▶ Exercise objective
Take the lines of the data below from the very first through the line containing "Given: Select the Clone Stamp tool" and output them exactly, pictures excluded.

[Stored items]
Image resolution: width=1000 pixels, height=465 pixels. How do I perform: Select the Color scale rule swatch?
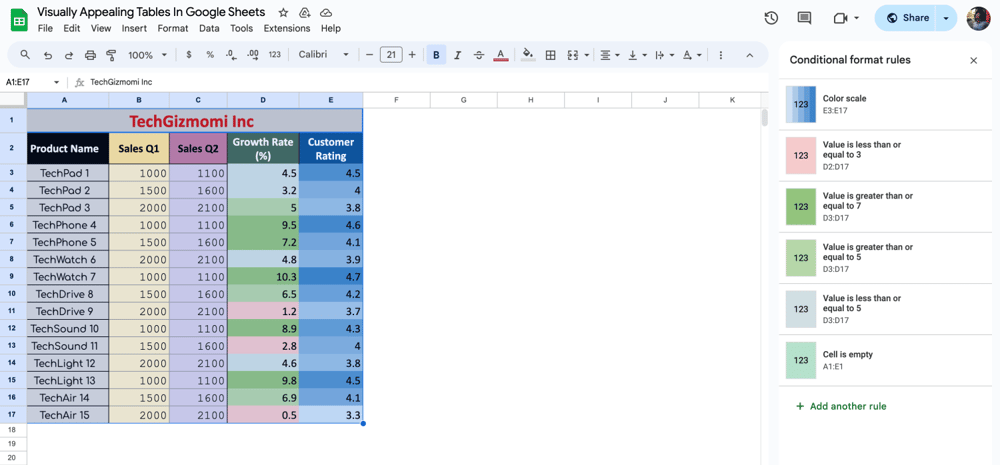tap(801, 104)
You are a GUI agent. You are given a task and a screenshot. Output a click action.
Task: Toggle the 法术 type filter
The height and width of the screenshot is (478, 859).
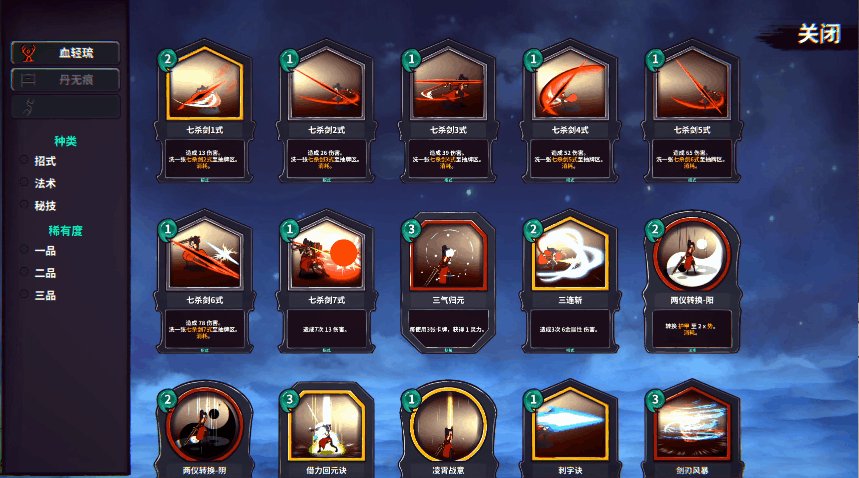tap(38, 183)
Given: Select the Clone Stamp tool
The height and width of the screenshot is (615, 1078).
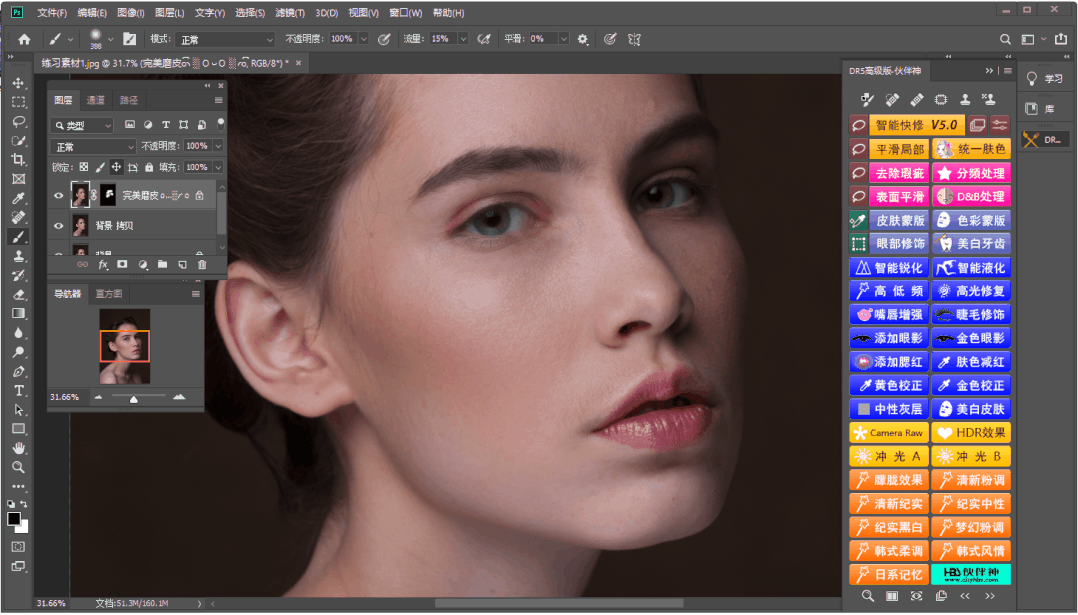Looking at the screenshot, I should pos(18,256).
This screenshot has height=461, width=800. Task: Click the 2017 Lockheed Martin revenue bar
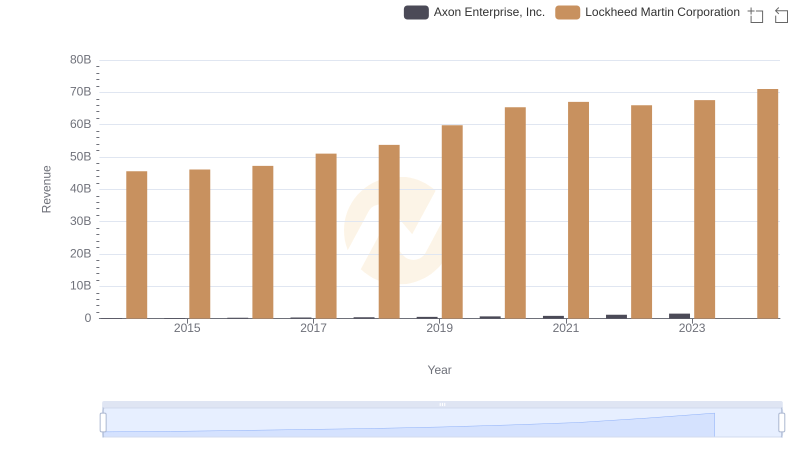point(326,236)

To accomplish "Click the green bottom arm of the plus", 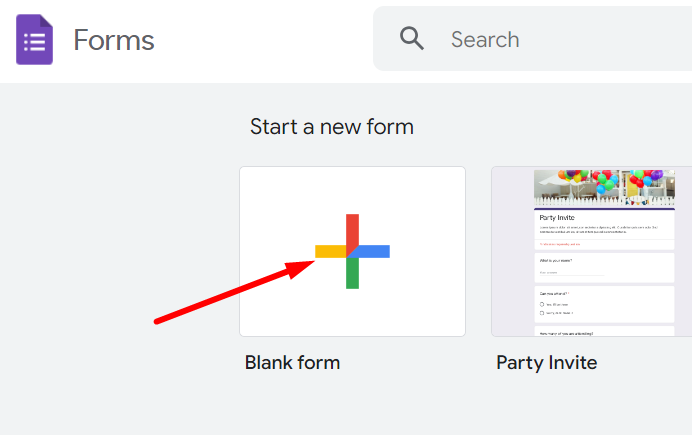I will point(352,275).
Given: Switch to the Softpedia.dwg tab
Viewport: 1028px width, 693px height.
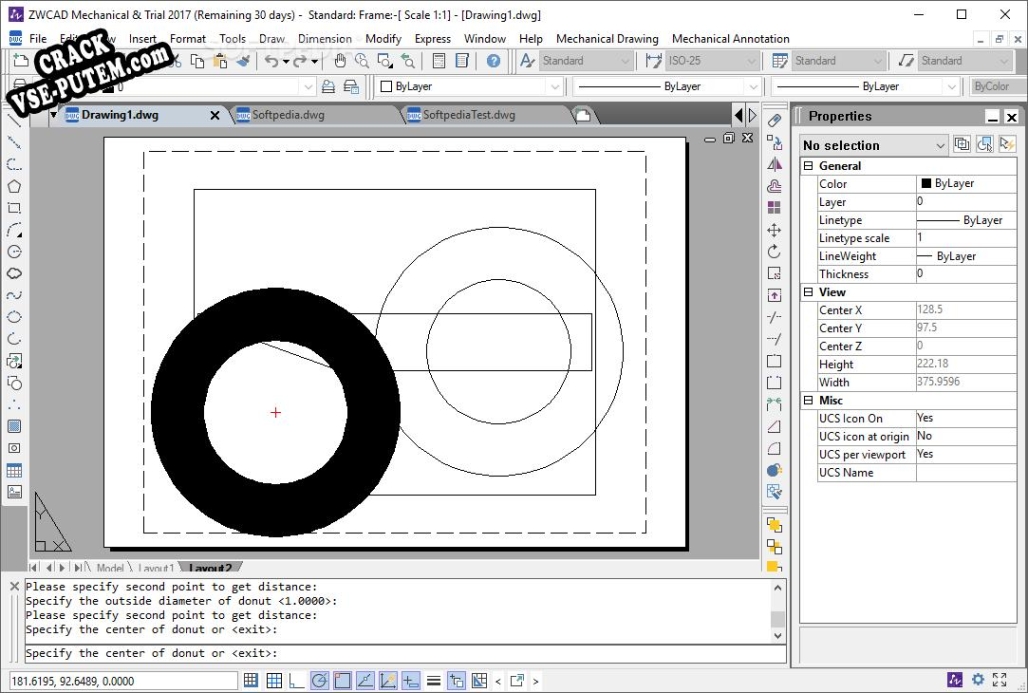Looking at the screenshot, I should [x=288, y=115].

▶ Exercise answer
Image resolution: width=1000 pixels, height=465 pixels. How do I perform: Select the Color scale rule swatch?
tap(801, 104)
You are a GUI agent. You are given a task and a screenshot. Output a click action.
Task: Toggle the 法术 type filter
The height and width of the screenshot is (478, 859).
tap(38, 183)
Given: Select the Clone Stamp tool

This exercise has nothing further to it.